MOSCOW - The Russian Foreign Ministry has launched another strongly-worded attack against Estonia, branding a reunion of former SS soldiers in Estonia's East Viru County as the "glorification of Nazism in Estonia."
"Reports about a regular gathering of veterans of the Estonian 20th SS division, dubbed 'freedom fighters' by the Estonian authorities in breach of the universally accepted decisions of the Nuremberg Tribunal, evoke deep indignation in Moscow. The fact that similar neo-Nazi occurrences in a European Union member state are assuming a mass character and are becoming internationalized arouses concern," the Russian Foreign Ministry said in a statement July 30.
The ministry added that the commemoration amounted to "the glorification of the former SS soldiers' activity during World War Two."
"An attempt to glorify fascism manifests itself in the Estonian government's attitude to the upcoming Erna Raid military and sports competition scheduled for August 6-11, which retraces the route of the Abwehr sabotage group that operated behind Soviet lines in August 1941," the Russian Foreign Ministry said.
The ministry expressed surprise that "some countries, members of the anti-Hitler coalition and Resistance movement, are sending their representatives to the Erna Raid and thus giving moral support to those who interpret the historical role of SS and Abwehr units in a very peculiar way."
"Support for similar actions with an obviously provocative subtext can't be regarded other than as connivance in attempts to popularize Nazism and revise the results of the Second World War," the statement goes on to say.
Estonians and other Balts fought with Hitler's forces as members of specially-mustered Waffen SS units. Only ethnic Germans were allowed to join the Wehrmacht (German regular army) to fight the Soviet forces occupying the independent Baltic States as a result of the Nazi-Soviet pact of 1939.
Meanwhile in Russia itself, six Russian Estonians at a Nashi summer camp reportedly raised the Estonian national flag on their tent to refute accusations of fascism in Estonia, the German newspaper Frankfurter Allgemeine reported. Nashi is a Russian nationalist youth group formed in 2005.
Roman Yelfimov, leader of the Estonian branch of the pro-Kremlin youth organization, told the paper that it was absurd to brand Estonia as a fascist country.

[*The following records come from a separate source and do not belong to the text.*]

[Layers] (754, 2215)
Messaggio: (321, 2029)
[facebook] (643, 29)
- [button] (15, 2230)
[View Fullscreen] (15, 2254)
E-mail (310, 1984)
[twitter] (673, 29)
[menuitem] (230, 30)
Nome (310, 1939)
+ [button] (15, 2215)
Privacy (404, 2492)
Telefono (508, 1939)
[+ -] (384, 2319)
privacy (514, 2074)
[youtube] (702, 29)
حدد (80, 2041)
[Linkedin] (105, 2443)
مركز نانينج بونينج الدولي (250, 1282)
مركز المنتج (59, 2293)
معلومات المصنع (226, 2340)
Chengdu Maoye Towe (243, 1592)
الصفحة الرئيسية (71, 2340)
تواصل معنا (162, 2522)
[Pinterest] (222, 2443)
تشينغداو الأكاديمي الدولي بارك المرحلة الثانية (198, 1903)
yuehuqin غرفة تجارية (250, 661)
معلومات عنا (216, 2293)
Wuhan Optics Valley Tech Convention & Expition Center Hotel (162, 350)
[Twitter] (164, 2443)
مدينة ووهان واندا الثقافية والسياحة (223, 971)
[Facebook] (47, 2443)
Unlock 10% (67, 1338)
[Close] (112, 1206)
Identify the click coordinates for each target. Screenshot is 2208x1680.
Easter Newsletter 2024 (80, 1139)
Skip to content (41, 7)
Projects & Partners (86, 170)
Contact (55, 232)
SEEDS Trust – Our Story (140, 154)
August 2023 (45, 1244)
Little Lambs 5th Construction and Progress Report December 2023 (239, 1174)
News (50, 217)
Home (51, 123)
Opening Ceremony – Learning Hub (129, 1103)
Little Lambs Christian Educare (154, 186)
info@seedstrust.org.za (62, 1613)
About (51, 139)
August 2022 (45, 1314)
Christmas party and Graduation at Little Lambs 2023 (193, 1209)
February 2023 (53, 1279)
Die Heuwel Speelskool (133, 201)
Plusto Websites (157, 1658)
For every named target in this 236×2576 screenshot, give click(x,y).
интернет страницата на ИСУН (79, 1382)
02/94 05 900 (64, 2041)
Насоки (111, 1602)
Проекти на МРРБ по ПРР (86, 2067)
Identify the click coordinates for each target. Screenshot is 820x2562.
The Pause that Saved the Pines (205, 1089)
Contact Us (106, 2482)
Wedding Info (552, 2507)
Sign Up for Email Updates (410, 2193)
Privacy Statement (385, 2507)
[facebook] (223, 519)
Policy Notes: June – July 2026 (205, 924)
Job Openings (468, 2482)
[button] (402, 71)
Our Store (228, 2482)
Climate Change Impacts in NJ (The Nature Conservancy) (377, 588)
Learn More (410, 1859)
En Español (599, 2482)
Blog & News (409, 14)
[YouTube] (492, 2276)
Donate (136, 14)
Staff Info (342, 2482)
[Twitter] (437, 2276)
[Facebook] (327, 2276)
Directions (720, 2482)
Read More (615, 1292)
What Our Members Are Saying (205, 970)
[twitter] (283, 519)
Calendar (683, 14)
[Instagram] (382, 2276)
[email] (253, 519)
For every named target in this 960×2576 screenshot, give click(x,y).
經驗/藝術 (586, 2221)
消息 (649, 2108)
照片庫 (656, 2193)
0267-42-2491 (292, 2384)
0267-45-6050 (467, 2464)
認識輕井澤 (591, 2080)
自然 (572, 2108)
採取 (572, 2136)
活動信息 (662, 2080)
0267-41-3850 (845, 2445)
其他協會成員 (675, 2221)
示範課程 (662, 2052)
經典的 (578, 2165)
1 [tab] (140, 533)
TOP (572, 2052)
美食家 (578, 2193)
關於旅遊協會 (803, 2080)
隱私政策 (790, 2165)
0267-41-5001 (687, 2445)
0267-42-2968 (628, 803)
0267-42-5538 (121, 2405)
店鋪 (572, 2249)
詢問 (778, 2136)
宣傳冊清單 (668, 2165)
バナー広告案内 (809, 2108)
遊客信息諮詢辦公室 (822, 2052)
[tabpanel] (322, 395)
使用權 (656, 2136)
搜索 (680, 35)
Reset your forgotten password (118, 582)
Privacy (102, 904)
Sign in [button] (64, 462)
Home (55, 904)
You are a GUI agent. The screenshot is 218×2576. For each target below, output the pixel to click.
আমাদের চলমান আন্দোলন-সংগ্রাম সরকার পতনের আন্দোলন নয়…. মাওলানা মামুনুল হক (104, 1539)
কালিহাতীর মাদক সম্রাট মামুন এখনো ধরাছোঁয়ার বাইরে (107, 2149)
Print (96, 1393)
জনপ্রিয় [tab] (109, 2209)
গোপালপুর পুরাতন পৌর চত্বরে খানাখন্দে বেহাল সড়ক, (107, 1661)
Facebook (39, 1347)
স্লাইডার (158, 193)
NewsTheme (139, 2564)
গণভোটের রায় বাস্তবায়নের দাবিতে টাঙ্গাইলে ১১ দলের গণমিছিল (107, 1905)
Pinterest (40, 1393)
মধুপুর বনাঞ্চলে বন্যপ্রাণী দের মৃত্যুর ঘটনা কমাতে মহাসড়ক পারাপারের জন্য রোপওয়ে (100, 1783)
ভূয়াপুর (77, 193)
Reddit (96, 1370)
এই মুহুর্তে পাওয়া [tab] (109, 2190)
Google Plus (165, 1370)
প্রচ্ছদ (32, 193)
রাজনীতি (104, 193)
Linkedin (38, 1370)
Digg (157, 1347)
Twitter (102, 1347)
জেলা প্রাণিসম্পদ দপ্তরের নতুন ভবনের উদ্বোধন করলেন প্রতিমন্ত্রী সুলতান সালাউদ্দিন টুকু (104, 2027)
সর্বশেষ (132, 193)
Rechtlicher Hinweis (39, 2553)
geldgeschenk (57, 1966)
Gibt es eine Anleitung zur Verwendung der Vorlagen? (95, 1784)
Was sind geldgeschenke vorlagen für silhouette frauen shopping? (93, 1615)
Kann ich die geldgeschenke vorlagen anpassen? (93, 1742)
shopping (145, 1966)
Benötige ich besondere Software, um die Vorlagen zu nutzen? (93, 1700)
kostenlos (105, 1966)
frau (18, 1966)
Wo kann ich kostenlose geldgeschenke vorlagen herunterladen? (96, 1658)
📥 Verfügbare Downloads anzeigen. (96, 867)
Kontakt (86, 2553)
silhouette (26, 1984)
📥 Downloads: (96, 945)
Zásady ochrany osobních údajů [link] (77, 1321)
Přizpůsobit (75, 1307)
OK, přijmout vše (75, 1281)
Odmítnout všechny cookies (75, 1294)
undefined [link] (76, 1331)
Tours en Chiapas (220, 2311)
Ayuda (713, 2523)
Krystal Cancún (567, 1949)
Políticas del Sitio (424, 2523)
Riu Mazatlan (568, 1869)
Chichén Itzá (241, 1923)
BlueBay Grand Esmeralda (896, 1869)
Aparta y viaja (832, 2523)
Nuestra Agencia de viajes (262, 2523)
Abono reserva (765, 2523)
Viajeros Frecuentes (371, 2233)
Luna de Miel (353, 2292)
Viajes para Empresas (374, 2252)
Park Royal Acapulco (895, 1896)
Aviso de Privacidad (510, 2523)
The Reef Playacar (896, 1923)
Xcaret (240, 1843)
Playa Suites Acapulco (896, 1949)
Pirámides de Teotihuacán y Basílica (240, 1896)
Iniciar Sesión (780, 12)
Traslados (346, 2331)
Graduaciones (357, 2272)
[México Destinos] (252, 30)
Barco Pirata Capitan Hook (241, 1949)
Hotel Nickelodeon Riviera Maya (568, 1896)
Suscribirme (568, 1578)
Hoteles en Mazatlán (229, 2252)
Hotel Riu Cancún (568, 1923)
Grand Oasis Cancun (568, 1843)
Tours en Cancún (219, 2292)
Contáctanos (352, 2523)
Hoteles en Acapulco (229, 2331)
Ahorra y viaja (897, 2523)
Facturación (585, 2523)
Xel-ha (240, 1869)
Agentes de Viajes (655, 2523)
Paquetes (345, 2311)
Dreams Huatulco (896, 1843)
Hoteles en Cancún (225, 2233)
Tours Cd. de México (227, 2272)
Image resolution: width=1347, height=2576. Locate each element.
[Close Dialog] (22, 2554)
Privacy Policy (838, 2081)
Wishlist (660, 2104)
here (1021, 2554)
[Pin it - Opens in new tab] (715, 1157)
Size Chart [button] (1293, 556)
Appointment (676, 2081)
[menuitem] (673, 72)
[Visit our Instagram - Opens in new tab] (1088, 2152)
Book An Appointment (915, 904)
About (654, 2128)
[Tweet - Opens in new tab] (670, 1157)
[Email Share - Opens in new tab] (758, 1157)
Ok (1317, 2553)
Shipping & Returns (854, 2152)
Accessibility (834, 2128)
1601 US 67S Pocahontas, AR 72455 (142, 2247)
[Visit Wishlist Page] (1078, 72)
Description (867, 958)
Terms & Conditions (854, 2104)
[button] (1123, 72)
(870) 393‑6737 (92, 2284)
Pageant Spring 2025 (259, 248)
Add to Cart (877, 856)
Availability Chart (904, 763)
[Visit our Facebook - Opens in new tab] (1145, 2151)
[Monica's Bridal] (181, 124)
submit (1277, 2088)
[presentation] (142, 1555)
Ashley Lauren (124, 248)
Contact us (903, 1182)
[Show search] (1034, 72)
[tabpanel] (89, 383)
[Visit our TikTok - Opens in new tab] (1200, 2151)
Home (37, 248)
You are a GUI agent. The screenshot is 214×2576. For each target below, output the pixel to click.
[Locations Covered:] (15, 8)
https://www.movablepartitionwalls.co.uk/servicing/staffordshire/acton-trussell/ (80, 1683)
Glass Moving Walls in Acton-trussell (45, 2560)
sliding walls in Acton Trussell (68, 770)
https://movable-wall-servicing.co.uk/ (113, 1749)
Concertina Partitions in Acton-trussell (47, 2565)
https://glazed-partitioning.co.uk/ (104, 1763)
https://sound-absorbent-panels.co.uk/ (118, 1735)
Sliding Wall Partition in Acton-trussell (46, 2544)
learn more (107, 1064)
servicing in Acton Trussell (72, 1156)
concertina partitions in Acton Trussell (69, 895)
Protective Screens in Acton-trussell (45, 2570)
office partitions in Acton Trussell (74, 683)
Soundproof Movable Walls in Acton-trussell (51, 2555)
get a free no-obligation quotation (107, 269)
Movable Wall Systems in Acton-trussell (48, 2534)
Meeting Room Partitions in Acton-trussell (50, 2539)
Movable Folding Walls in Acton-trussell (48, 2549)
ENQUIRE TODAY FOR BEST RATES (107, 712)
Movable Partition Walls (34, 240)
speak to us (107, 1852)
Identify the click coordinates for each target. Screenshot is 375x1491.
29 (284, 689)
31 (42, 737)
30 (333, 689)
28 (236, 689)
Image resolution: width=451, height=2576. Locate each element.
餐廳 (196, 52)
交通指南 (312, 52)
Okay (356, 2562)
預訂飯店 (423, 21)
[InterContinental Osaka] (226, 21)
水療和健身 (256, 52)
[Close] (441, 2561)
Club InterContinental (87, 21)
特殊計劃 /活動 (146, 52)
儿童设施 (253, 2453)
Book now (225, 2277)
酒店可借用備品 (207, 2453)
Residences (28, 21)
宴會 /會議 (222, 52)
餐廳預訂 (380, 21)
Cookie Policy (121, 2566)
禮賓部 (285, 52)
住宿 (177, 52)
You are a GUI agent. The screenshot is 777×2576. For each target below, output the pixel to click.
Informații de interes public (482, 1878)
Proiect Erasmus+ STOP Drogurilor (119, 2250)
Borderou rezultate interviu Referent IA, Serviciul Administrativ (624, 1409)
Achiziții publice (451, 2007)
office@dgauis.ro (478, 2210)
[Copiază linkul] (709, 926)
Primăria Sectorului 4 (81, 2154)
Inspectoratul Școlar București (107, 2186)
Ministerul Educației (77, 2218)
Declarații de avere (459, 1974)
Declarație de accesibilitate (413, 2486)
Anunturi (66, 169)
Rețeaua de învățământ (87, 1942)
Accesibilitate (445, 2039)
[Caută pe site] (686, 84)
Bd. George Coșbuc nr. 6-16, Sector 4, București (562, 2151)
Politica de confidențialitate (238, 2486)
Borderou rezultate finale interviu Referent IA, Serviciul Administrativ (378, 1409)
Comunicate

"We are here in order to undertake something against the Estophobia spreading among Russians and Nashi members," Yelfimov said.
Since the beginning of June Estonian authorities have deported more than ten Nashi members from Estonia who have attempted to personify a "living memorial" to the Soviet war dead while dressed in old military uniforms at the original site of the relocated Bronze Soldier monument in Tallinn.
Estonian Foreign Minister Urmas Paet was critical of Russia's repeated accusations that the government are Nazi sympathisers.
"Estonia has condemned fascism as have many other world countries," a Foreign Ministry spokeswoman reported Paet as saying.
The minister added that instead Russia should pay attention to its domestic concerns such as xenophobia and attacks against foreigners.